Presenta un perfil abocinado donde se inscriben diversos motivos decorativos propios de este estilo. El filo tiene una secuencia de hojas de agua, mientras que la entrecalle doble, muestra roleos vegetales, antorchas y esquinas con acantos y sarta de perlas. Esta queda ceñida por una sarta de ovas y fusayolas. El canto muestra motivos decorativos más representativos del estilo, mediante flores de madreselva en forma de C que encierran una abeja, que a su vez bebe el néctar con sus antenas; encarnan la idea del Imperio Napoleónico como fructífero y generoso. Las esquinas se completan con hojas de palma esquemáticas, también muy representativas de este estilo.

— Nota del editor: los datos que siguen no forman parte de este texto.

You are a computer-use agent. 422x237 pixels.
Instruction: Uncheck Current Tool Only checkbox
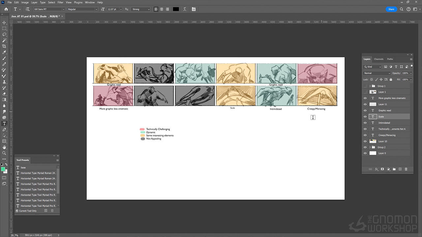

De factura francesa, es posible que en origen albergara un retrato de Napoleón. Los motivos decorativos se usaban de manera seriada por medio de moldes, abaratando costes y generando más producción. Esto permitía entregarlos como regalos diplomáticos, obsequios a dignatarios imperiales, embajadores y realeza extranjera. El marco funcionaba así, como un elemento de propaganda política, donde se incluían símbolos que realzaban la grandeza del Imperio.
Posiblemente llegó a la corte española y fue reaprovechado posteriormente para este retrato. Algunos modelos similares, son el del retrato de Mariscal Duroc, duque de Friuli, de Antoine-Jean Gros (1771-1835), 1805, en el Musée des Beaux-Arts de Nancy o del Retrato de Napoleón con túnica ceremonial, de Baron Gérard (1770-1837), c.1805, en el Musée des Beaux-Arts de Montreal.